返回智能指针并为其分配值不起作用

Question

I am having some problems modifying the content of a smart pointer returned by a class function. Returning a reference to the pointer would be a solution, but I am concerned of it as a bad practice.

This is my code:

#include <memory>
#include <iostream>

class Foo
{
public:
    Foo() : ptr_(new int(5)) {};
    ~Foo() {};

    std::shared_ptr<int> bar()
    {
        return ptr_;
    }

    void print()
    {
        std::cout << *ptr_ << std::endl;
    }

private:
    std::shared_ptr<int> ptr_;
};

int main()
{
    Foo f;
    f.print();

    // First case
    f.bar() = std::make_shared<int>(23);
    f.print();

    // Second case
    f.bar().reset(new int(23));
    f.print();

    // Third case
    *f.bar() = 23;
    f.print();

    return 0;
}

And this is the output:

5
5
5
23

Why only in the third case ptr_ changes its value?

Answer 1

bar() returns a copy of the shared_ptr .
So assigning to that copy doesn't change the original shared_ptr .

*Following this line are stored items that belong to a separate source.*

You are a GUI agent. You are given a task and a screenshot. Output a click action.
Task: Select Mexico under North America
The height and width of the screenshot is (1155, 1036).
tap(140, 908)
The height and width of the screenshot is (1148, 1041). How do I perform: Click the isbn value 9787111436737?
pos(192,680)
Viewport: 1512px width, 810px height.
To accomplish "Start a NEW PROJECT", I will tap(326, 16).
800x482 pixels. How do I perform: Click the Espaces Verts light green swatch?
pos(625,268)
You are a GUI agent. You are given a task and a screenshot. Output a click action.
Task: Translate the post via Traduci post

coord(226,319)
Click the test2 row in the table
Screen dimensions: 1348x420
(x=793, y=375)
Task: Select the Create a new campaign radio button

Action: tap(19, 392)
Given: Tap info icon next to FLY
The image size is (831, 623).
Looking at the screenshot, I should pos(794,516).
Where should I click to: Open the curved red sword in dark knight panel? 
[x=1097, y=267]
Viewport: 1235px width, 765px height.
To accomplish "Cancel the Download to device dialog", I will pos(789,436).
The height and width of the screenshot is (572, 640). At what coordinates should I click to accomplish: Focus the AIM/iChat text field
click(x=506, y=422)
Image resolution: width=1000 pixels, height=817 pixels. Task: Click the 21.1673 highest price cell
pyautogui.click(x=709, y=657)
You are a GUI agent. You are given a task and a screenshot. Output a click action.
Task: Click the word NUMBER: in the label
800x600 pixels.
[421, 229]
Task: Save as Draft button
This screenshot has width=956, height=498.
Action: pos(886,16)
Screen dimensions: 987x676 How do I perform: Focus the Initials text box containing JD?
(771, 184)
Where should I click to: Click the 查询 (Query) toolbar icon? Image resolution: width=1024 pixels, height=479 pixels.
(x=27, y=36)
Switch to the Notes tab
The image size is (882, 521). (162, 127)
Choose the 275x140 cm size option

To make it work as you expected, you should have returned a reference to the internal pointer:

std::shared_ptr<int>& bar()
{
   return ptr_;
}

Answer 2

Because in the first two cases you only change the returned copy . In the third case you change what the pointer actually points to.

If you want the first two cases to work, return a reference instead.

Answer 3

这是因为bar()应该返回对共享指针的引用才能执行您期望的操作：

 std::shared_ptr<int>& bar()

Answer 4

Because the first two cases are using the assignment operator on a temp returned by bar(), effectively splitting it off from Foo. In the last case, the dereference allows direct mutation on the shared payload.